- Ações da Americanas (AMER3) caem na B3, com queda de 1,87% para R$ 4,20, em resposta à segunda fase da operação da Polícia Federal sobre a fraude de 54 bilhões de reais.
- A PF mira Beto Sicupira, Paulo Alberto Lemann e executivos de Itaú Unibanco, Bradesco e Santander, além de ex-integrantes do conselho da companhia.
- Procurados, os controladores afirmam ter ficado surpresos com a operação; as notas oficiais destacam a disposição de colaborar com as autoridades.

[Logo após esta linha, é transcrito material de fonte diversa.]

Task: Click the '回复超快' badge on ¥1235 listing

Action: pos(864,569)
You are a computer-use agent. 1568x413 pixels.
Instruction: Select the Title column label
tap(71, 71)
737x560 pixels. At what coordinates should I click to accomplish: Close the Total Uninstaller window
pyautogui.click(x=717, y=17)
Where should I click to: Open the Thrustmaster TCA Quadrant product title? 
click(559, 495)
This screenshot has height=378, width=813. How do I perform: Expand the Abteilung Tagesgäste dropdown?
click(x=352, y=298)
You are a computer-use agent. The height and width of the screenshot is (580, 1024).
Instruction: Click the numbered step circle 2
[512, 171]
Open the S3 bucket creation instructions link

- A fase envolve nove mandados de busca e apreensão, com o sequestro de bens e valores até o limite de 54 bilhões de reais, em Rio de Janeiro e São Paulo.
- Empresas envolvidas divulgaram posicionamentos: Americanas quer esclarecer os fatos, Itaú e Bradesco mencionam lisura de suas condutas e o Santander afirma apoiar as partes prejudicadas.
As ações da Americanas (AMER3) caíram na B3 após a PF deflagrar a segunda fase da Operação Disclosure, que investiga uma fraude de aproximadamente R$ 54 bilhões na varejista. A queda ocorreu por volta das 12h, com os papéis a cerca de R$ 4,20.
A operação desta quinta-feira (25) mira o núcleo acionista e membros do conselho, além de executivos de bancos. Entre os alvos estão Beto Sicupira e Paulo Alberto Lemann, filho de Jorge Paulo Lemann, ligados ao grupo controlador.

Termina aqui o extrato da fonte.